In München haben sie den gebürtigen Fischbachauer, der die ganze Karriere lang immer nur der "Benny" blieb, natürlich trotzdem längst eingemeindet, er ist ein Münchner Kindl geworden. Viele Sechzig-Fans wünschen sich die Löwen-Legende gar zurück ins Team. Anfang der Woche befeuerte Sechzigs Sportchef Necat Aygün ("Ich kenne den Benny gut") aufgrund der Verletzungen der Sechzig-Stürmer Rubin Okotie, Stephan Hain und Valdet Rama die Diskussionen um eine Rückkehr. Lauth selbst sagt jedoch: "Es gab von beiden Seiten nicht wirklich Gespräche im Sommer. Ich weiß eh nicht, ob es gut gewesen wäre, zurückzukommen. Da kann man sich einiges kaputt machen."

Lauth hat viele Optionen für seine Karriere

Besonders mit seinem Berater Robert Schneider hat Lauth in jüngerer Zeit oft gesprochen - erst natürlich über die Angebote als Spieler, die dann doch nicht passten, dann über "die Karriere nach der Karriere", wie er selbst sagt. Lauth fühlt sich mit 34 gut vorbereitet, andere scheitern immer wieder daran, sich früh genug auf die Zeit nach der Karriere als Sportler einzustellen.

Lauth plant, die nächsten ein, zwei Jahre erst einmal vieles auszuprobieren. Eines steht fest: So wie das Restaurant am Baldeplatz der Gastronomie treu blieb, will auch Lauth dem Fußball erhalten bleiben. "Dort habe ich zig Jahre verbracht und viel Erfahrung gesammelt, die ich weitergeben kann. Außerdem habe ich Kontakte und aktuell kennen mich die Spieler noch, in zwanzig Jahren immerhin deren Eltern." Seit einem Jahr studiert er an einer Fernuni Sportmanagement, nächstes Jahr ist er damit fertig. Gerade hat er sich damit befasst, ein Event zu planen und darüber eine Hausaufgabe im Fach Sportmarketing erstellt.

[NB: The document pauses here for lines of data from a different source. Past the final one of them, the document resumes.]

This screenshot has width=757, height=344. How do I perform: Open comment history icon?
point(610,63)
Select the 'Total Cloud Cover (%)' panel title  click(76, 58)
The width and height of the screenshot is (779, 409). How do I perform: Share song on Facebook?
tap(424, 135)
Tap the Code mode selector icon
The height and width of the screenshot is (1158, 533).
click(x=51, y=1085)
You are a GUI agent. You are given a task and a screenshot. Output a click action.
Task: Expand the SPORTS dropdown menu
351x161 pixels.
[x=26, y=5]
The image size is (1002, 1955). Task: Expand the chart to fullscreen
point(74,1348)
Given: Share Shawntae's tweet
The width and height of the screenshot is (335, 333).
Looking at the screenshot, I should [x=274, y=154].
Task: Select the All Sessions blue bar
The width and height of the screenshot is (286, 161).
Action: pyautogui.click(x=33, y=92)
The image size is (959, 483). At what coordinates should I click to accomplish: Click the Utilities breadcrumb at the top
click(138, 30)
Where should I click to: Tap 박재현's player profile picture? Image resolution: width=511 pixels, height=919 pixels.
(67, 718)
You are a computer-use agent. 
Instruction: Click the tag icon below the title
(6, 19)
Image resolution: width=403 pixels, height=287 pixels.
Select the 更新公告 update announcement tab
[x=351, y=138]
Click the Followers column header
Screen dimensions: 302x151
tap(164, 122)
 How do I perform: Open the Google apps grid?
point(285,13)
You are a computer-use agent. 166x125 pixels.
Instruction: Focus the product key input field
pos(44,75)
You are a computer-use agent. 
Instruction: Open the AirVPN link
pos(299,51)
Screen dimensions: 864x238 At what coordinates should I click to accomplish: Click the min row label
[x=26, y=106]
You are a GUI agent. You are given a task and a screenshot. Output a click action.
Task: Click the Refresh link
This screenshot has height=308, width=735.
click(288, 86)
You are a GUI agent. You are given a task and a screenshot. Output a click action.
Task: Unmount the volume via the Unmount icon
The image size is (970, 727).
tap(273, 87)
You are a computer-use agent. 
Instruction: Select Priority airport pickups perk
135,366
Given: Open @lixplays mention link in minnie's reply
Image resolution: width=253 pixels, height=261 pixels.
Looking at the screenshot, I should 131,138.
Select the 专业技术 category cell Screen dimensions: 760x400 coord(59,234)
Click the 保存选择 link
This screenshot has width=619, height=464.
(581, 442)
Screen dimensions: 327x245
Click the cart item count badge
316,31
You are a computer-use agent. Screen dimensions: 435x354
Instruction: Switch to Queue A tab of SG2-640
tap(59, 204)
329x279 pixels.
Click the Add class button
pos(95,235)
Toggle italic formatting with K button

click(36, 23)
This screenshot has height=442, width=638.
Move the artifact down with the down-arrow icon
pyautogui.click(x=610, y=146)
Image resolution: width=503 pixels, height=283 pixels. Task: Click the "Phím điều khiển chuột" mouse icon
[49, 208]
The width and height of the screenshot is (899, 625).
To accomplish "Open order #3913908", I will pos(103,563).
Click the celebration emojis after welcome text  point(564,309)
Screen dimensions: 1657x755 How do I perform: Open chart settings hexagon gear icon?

Außerdem will er nebenher den Trainerschein machen: "Ich versuche, mich in alle Richtungen fortzubilden, will nicht blind in eine Aufgabe hineinlaufen."

Auch ein Abschiedsspiel sei nicht geplant. Den perfekten Abschluss habe er ja schon gehabt. Der Stürmer brüllte dem Löwen-Anhang im Mai 2014 bereits ein ganz lautes Servus zu - so wie es sich für einen Stürmer gehört: mit einem Tor in letzter Minute vor der eigenen Fankurve. "So habe ich mir das damals insgeheim natürlich auch erträumt", sagt er und lächelt. Ins Fugazi wird er auch in Zukunft und in einer möglichen neuen Funktion noch kommen. Das Frühstück finde er dort ganz gut. Und außerdem kann er mit seinem Hund Casper vom Baldeplatz aus an der Isar spazieren gehen.

Ganz still will sich Benjamin Lauth schließlich auch als ehemaliger Sportler nicht halten.